• Given problem: Pick up the project writeup on predicting product sales after its final sentence and write the part that comes next.

• Document extract:
* * * * *

Overview

The purpose of this project was to use machine learning to predict product sales and understand which product features are associated with higher sales. In this project, I worked through a full data science and machine learning process demonstrating that I can:

  • define a focused machine learning research question,
  • clean and prepare a dataset for analysis,
  • explore patterns in the data with summary statistics and visualizations,
  • build and compare multiple machine learning models,
  • and interpret the results honestly, including the limitations of the dataset.

Dataset

  • Source: https://www.kaggle.com/datasets/fahmidachowdhury/e-commerce-sales-analysis?resource=download
  • Size: 1,000 rows with product information and monthly sales columns
  • Description: This dataset contains product-level information including category, price, review score, review count, and sales for 12 months. I created a new target variable called annual_sales by summing the monthly sales columns.

* * * * *

• Data extract:
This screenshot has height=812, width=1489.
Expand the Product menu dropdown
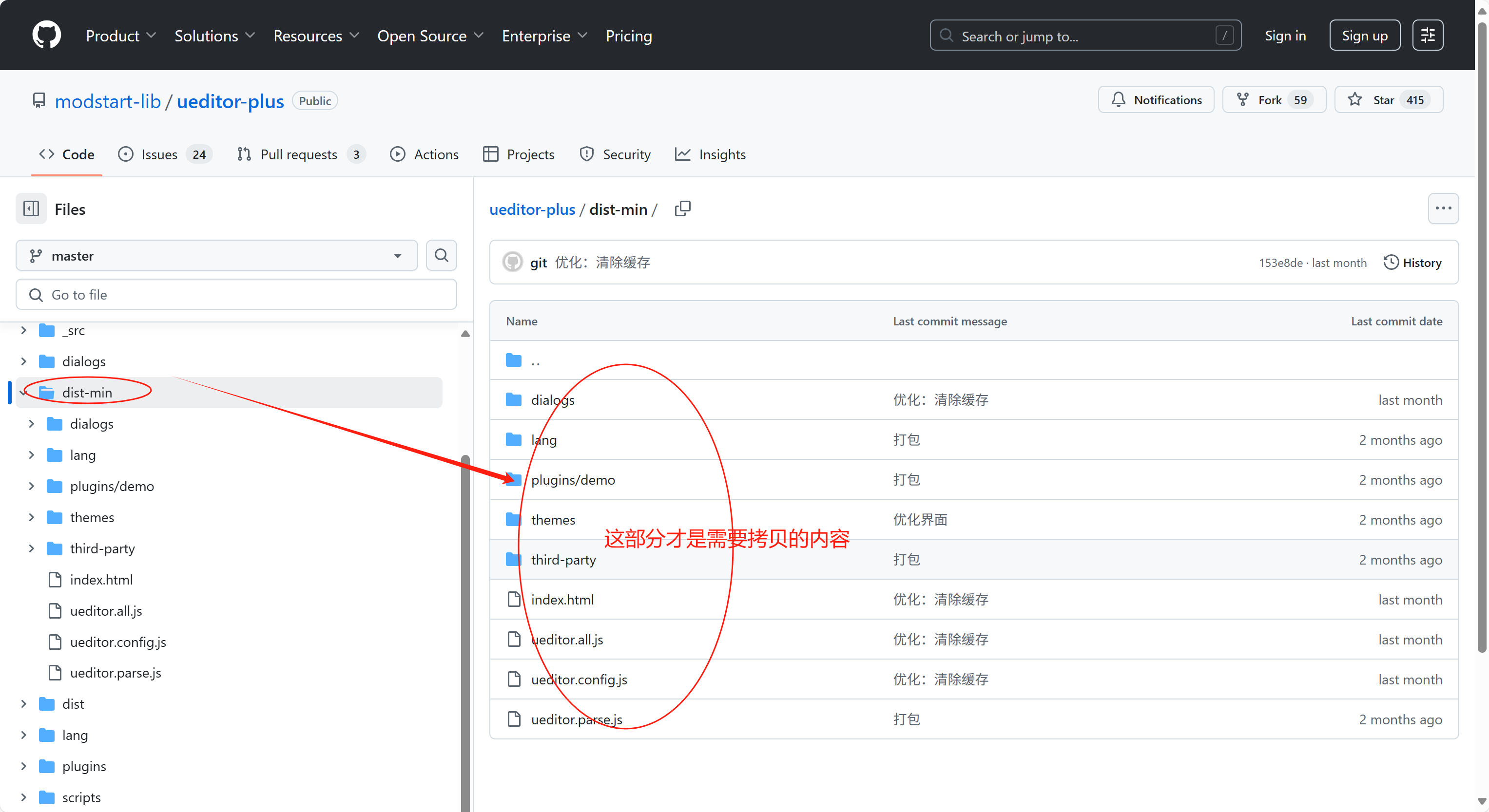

* * * * *

• Exercise result:
Methods

  • Data cleaning and preprocessing with Pandas
  • Exploratory data analysis with Pandas, Matplotlib, and Seaborn
  • Feature encoding and scaling with scikit-learn
  • Machine learning models:
    • Linear Regression
    • Random Forest Regressor
    • Gradient Boosting Regressor
  • Model evaluation using:
    • MAE
    • RMSE

Full Essay & Code

Results

This project found that the available variables had very weak predictive power for annual sales. The best model was Linear Regression, but its R² value was still slightly below 0, meaning the models did not predict sales well.

This suggests that variables like price, category, review score, and review count were not enough on their own to explain sales in this dataset. More useful predictors might include advertising, discounts, brand strength, seasonality, or customer demand.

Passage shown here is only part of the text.